Atomic Energy Authority Act 1954
- Parliament of the United Kingdom
- Long title: An Act to provide for the setting up of an Atomic Energy Authority for the United Kingdom, to make provision as to their powers, duties, rights and liabilities, to amend, consequentially on the establishment of and otherwise in connection with that Authority, the Atomic Energy Act, 1946, the Radioactive Substances Act, 1948, and certain other enactments, and for purposes connected with the matters aforesaid.
- Citation: 2 & 3 Eliz. 2. c. 32
- Introduced by: Second Reading 1 March 1954 by the Minister of Works (Sir David Eccles) (Commons)
- Territorial extent: England and Wales; Scotland; Northern Ireland;

Dates
- Royal assent: 4 June 1954
- Commencement: 4 June 1954

Other legislation
- Amends: Atomic Energy Act 1946; Radioactive Substances Act 1948; Patents Act 1949;
- Amended by: Atomic Energy Authority Act 1959; Income and Corporation Taxes Act 1970; Atomic Energy Authority (Weapons Group) Act 1973; Atomic Energy Authority (Special Constables) Act 1976; Nuclear Safeguards and Electricity (Finance) Act 1978; Atomic Energy (Miscellaneous Provisions) Act 1981; Acquisition of Land Act 1981; Energy Act 1983; Atomic Energy Authority Act 1986; Official Secrets Act 1989; Statute Law (Repeals) Act 1993; Nuclear Safeguards Act 2000; Statute Law (Repeals) Act 2004;

Status: Amended

Text of statute as originally enacted

Revised text of statute as amended

Text of the Atomic Energy Authority Act 1954 as in force today (including any amendments) within the United Kingdom, from legislation.gov.uk.

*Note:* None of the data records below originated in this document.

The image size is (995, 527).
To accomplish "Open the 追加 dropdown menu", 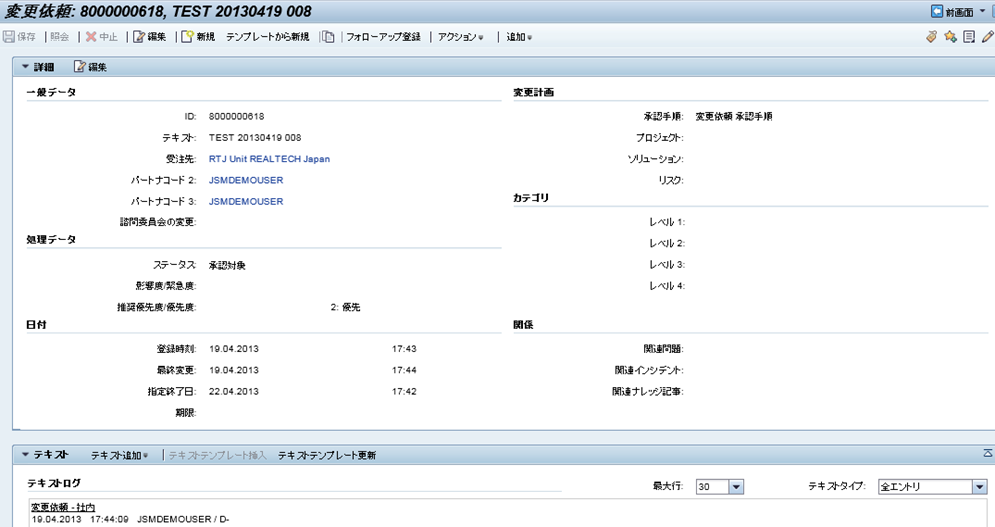I will click(x=519, y=37).

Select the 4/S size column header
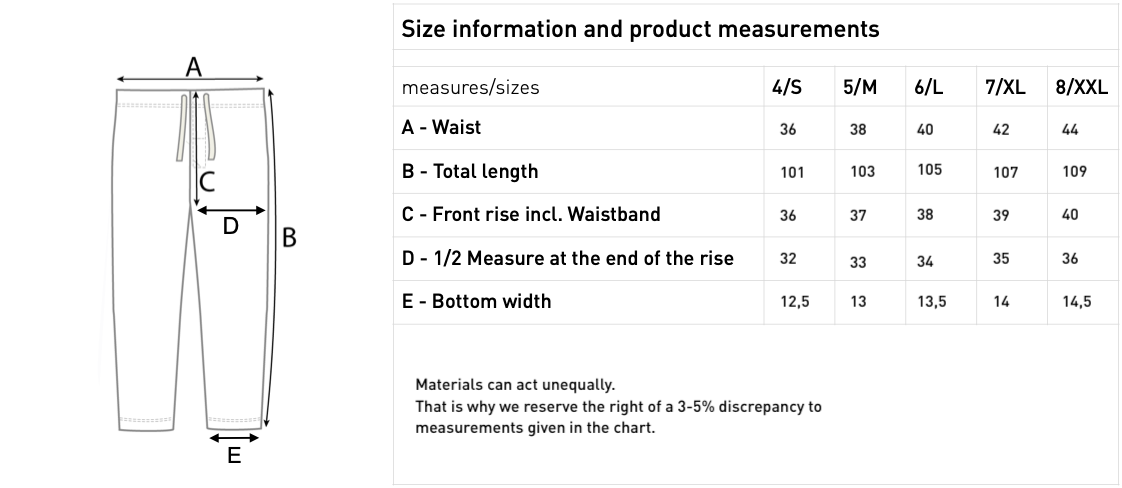(787, 87)
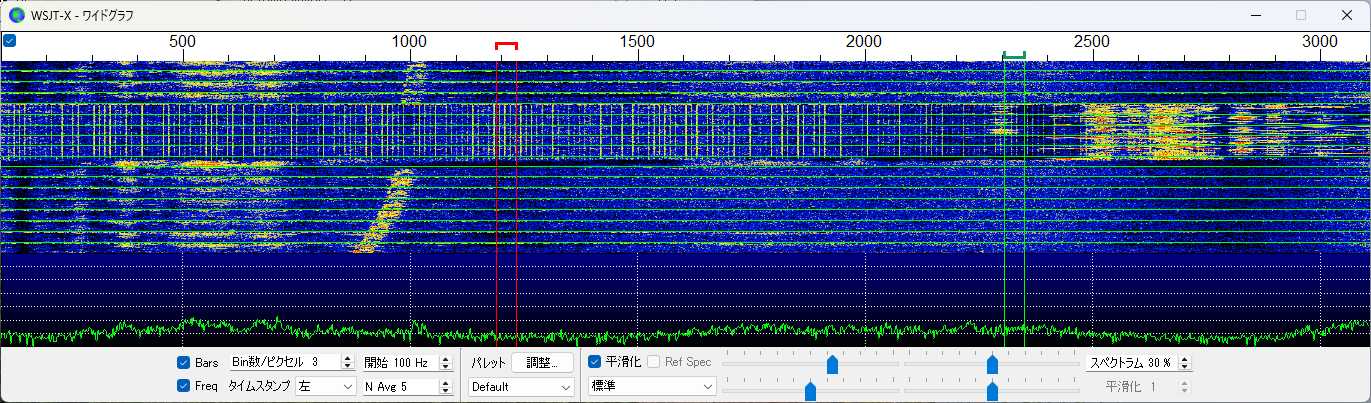The width and height of the screenshot is (1371, 403).
Task: Click the 調整... palette adjust button
Action: 543,362
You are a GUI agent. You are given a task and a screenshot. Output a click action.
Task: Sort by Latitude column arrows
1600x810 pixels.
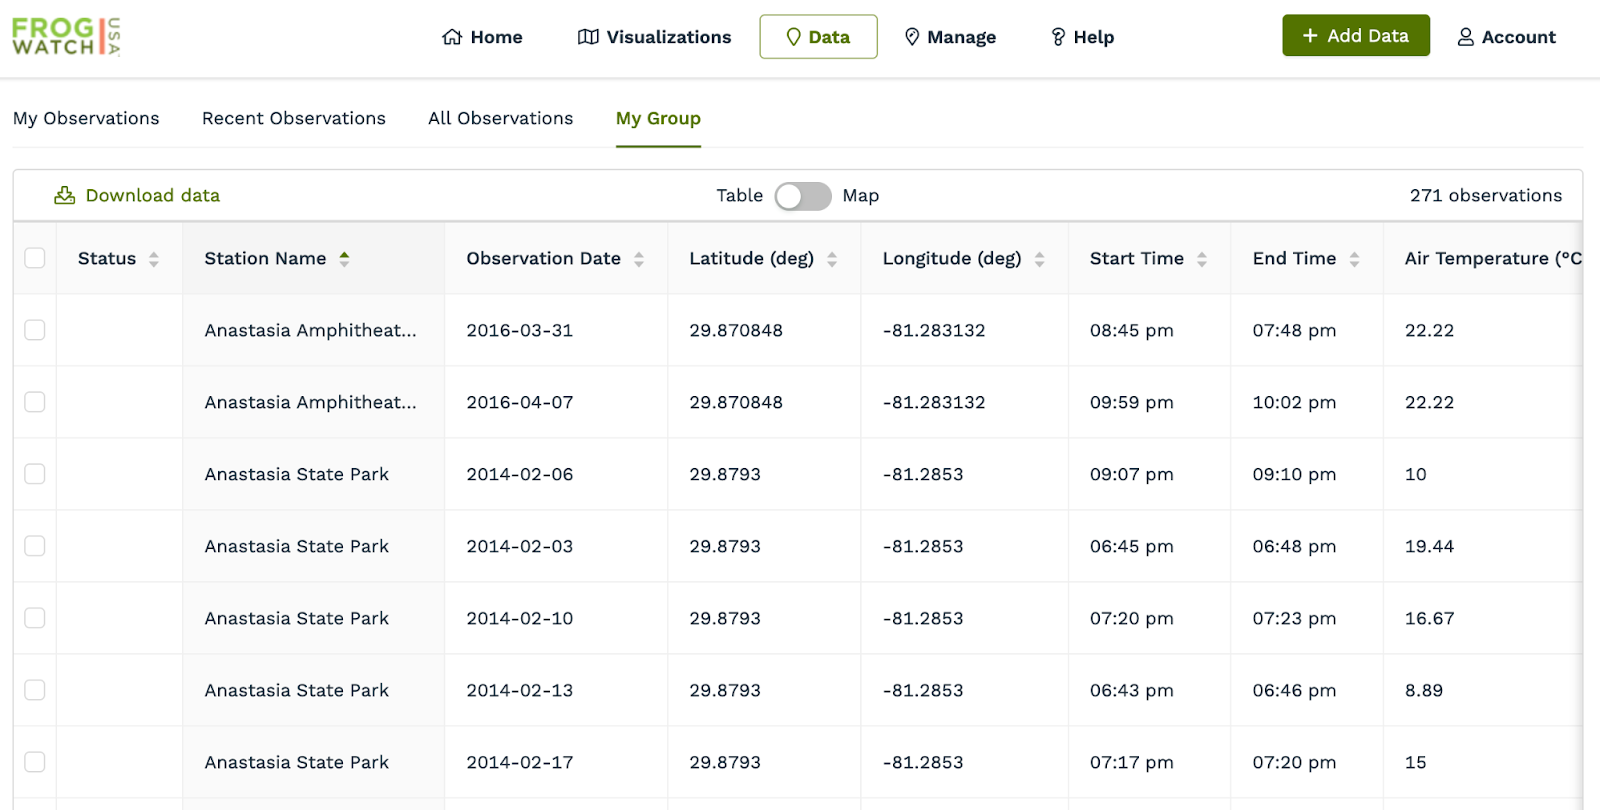click(832, 259)
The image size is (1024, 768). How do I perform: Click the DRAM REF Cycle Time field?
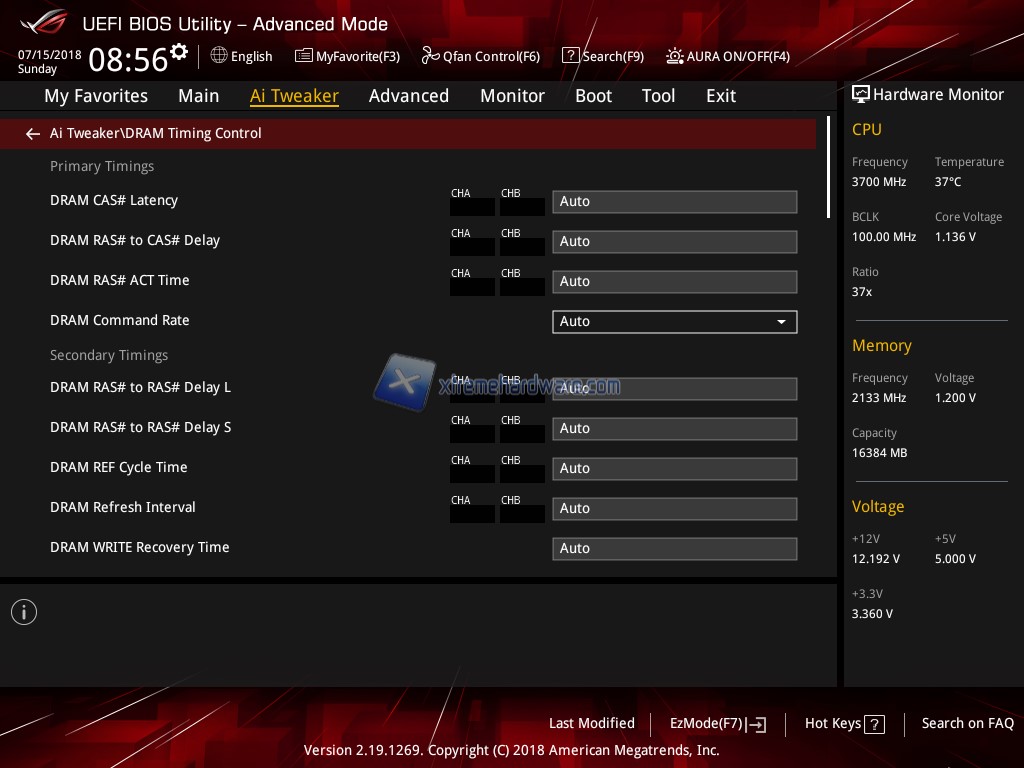click(674, 468)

= Atomic Energy Authority Act 1954 =

Act of the Parliament of the United Kingdom

The Atomic Energy Authority Act 1954 (2 & 3 Eliz. 2. c. 32) is an act of the Parliament of the United Kingdom which established the United Kingdom Atomic Energy Authority with powers to produce, use and dispose of atomic energy and to carry out research into this and related matters.

== Background ==
From 1948, the regulation of atomic energy was principally governed by two acts of Parliament: the Atomic Energy Act 1946 and the Radioactive Substances Act 1948. The 1946 Act had transferred the responsibility for work on atomic energy from the Department of Scientific and Industrial Research to the Ministry of Supply. In December 1953, Parliament agreed to the transfer of ministerial responsibility for atomic energy from the Minister of Supply to the Lord President of the Council. This was expedient as the Lord President was a senior member of the Cabinet who had no departmental interest in the use of atomic energy.

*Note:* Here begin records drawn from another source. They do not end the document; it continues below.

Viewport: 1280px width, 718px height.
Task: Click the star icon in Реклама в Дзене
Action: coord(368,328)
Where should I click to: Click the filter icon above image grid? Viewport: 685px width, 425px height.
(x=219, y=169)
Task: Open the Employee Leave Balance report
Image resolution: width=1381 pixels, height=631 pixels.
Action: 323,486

The Atomic Energy Authority Act 1954 further developed government oversight, it transferred powers relating to research, development and disposal of radioactive substances from the Lord President to the new United Kingdom Atomic Energy Authority established under the act. Under this arrangement the duties of the Minister and the Authority were clearly defined. Policy remained the responsibility of the Government while the Authority was given the freedom to operate that policy strategically and efficiently.

== provisions ==
The Atomic Energy Authority Act 1954 (2 & 3 Eliz. 2. c. 32) received royal assent on 4 June 1954. Its long title is: 'An Act to provide for the setting up of an Atomic Energy Authority for the United Kingdom, to make provision as to their powers, duties, rights and liabilities, to amend, consequentially on the establishment of and otherwise in connection with that Authority, the Atomic Energy Act, 1946, the Radioactive Substances Act, 1948, and certain other enactments, and for purposes connected with the matters aforesaid.'

=== Provisions ===
The act comprises ten sections and three schedules.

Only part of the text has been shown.